### Exercise aim
List all lines of the data that include the string "terminal".

╭─ Provided material

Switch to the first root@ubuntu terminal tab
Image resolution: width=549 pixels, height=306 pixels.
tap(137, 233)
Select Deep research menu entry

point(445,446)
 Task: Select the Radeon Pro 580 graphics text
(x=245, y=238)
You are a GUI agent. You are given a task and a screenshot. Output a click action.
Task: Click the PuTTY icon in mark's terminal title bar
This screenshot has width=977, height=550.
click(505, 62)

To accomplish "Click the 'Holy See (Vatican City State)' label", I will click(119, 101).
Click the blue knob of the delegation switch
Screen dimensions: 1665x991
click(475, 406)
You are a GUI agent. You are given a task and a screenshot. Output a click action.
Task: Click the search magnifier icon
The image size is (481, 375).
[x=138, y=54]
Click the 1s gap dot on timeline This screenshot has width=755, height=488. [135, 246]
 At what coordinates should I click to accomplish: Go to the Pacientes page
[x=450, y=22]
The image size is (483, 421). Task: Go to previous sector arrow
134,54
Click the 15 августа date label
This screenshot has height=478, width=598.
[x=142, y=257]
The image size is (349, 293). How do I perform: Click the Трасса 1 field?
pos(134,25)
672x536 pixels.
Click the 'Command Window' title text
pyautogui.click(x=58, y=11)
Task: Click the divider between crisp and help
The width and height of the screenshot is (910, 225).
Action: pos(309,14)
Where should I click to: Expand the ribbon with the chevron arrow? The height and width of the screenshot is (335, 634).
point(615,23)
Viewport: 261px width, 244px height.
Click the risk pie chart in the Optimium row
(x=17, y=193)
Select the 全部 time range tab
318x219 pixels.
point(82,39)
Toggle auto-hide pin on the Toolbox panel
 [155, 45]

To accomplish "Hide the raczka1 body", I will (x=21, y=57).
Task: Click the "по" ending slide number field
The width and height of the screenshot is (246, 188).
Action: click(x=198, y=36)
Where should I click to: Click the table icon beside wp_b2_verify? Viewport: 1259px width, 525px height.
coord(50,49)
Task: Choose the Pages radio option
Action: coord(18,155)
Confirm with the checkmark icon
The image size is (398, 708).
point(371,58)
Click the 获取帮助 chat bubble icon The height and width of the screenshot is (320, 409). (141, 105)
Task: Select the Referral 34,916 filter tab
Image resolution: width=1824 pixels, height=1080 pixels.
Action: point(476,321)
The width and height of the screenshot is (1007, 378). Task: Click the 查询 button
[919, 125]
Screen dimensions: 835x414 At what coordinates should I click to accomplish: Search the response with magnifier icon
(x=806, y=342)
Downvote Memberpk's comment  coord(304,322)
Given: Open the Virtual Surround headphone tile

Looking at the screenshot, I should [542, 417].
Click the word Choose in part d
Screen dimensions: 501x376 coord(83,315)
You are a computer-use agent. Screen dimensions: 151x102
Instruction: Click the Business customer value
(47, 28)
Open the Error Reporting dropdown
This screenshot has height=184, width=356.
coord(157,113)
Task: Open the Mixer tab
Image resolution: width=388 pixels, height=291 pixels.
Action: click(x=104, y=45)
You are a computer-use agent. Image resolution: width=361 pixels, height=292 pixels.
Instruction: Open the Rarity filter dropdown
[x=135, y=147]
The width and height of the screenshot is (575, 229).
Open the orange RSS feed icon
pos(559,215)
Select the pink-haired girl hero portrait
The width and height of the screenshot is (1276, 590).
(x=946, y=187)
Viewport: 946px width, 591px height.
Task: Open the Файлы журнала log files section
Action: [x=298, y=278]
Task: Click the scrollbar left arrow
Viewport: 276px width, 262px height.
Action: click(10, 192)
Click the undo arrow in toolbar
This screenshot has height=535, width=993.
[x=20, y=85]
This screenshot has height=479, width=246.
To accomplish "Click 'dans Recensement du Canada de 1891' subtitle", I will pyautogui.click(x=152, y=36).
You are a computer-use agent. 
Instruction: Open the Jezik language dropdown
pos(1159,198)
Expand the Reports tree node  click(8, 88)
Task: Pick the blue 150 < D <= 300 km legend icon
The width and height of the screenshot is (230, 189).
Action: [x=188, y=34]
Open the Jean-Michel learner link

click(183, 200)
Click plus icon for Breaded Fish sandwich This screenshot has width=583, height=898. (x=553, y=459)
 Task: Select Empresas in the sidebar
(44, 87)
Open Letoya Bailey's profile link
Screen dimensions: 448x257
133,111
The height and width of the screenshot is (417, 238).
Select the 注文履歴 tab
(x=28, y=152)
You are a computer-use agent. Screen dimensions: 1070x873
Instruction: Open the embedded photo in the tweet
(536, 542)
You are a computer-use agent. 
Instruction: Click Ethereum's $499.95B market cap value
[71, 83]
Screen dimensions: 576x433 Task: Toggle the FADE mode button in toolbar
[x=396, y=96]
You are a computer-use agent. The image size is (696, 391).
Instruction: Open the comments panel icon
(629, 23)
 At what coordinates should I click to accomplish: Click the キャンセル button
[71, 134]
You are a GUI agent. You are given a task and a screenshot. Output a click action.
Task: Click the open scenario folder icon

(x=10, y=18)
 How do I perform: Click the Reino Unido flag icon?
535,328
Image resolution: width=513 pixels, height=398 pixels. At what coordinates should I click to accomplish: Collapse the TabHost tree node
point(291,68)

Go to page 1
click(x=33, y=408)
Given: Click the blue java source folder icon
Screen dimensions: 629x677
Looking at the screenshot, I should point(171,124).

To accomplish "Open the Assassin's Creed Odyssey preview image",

╰─

### Solution
Switch to the first root@ubuntu terminal tab
Task: Click the PuTTY icon in mark's terminal title bar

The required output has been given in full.